Based on the calculation of my group results, the molarity of standardeized 2, 6-dichlorophenolindophenol was 8.0425×10-4M, the molarity of fresh fruit juice was 4.4234×10-3M, the molarity of bubbling fruit juice was 4.1821×10-3M and the molarity of bubbling and copper sulphate (CuSO4) fruit juice was 1.8095×10-3M. From the sample results, the mean of the molarity of standardeized 2, 6-dichlorophenolindophenol was 7.9825×10-4M ± 5.6551×10-6M , the mean of the molarity of fresh fruit juice was 4.3426×10-3M ± 4.9089×10-9M, the molarity of bubbling fruit juice was 4.0663×10-3M ± 2.9212×10-8M and the molarity of bubbling and CuSO4 fruit juice was 1.8095×10-3M ± 4.2885×10-9M.

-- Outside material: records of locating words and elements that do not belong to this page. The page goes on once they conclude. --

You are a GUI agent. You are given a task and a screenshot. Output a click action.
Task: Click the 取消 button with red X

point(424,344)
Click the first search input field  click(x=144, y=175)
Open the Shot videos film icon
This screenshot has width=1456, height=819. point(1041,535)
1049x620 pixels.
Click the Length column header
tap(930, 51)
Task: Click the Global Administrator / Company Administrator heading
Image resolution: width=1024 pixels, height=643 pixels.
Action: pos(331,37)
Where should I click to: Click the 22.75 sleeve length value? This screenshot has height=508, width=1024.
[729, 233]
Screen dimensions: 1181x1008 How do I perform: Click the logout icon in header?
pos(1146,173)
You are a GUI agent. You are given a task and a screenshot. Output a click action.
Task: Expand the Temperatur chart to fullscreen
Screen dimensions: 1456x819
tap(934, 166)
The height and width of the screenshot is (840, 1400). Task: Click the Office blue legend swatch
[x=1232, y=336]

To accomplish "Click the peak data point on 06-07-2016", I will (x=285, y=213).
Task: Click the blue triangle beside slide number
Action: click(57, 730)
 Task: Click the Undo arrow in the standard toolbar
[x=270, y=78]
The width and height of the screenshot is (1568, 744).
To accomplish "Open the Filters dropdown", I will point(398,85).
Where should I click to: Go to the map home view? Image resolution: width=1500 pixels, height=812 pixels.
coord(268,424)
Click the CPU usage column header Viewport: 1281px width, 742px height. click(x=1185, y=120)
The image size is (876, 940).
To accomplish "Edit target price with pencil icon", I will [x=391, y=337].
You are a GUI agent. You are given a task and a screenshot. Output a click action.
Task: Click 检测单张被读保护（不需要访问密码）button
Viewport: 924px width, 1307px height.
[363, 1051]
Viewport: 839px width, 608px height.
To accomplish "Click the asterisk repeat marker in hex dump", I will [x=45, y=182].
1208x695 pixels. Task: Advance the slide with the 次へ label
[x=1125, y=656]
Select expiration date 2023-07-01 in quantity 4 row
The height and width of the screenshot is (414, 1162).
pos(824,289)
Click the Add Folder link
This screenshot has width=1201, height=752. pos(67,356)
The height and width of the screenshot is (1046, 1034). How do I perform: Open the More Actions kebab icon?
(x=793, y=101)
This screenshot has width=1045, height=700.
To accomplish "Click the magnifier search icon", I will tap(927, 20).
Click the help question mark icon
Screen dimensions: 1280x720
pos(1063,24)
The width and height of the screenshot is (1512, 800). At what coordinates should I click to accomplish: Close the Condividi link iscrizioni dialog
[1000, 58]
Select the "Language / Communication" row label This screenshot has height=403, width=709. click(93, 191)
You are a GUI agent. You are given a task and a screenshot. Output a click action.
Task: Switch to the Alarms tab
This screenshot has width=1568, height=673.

Fresh fruit had the highest concentration of ascorbic acid compare to bubbling, and CuSO4 and bubbling fruit juice. This was because ascorbic acid can be oxidized easily by bubbling air process. The more access the juice to bubbling air, the greater the degradation of ascorbic acid which caused it no longer effective. Bubbling and CuSO4 fruit juice had the lowest concentration of ascorbic acid because the bubbling air and CuSO4 promoted the oxidation reaction. The CuSO4 dissociated in the fruit juice to give Cu2+ which oxidized ascorbic acid to dehydroascorbic acid. Cu2+ acted as an oxidizing agent which accepted electron from ascorbic acid and, in the process, indophenol dye was reduced to colourless compound (Aurelia et al. 2010).
The ascorbic acid content of fresh fruit juice was 46.35mg/100g, the ascorbic acid content of bubbling fruit juice was 43.40mg/100g and the ascorbic acid content of bubbling and CuSO4 fruit juice was 19.31mg/100g. The ascorbic acid content on fruit juice product was 15mg/100g. Fruit juice product had the lower ascorbic acid content than fresh, bubbling and CuSO4 fruit juice because ascorbic acid might be oxidized during the manufacture process. Ascorbic acid in fruit juice can be oxidized easily when undergo heat processing or exposed to the air.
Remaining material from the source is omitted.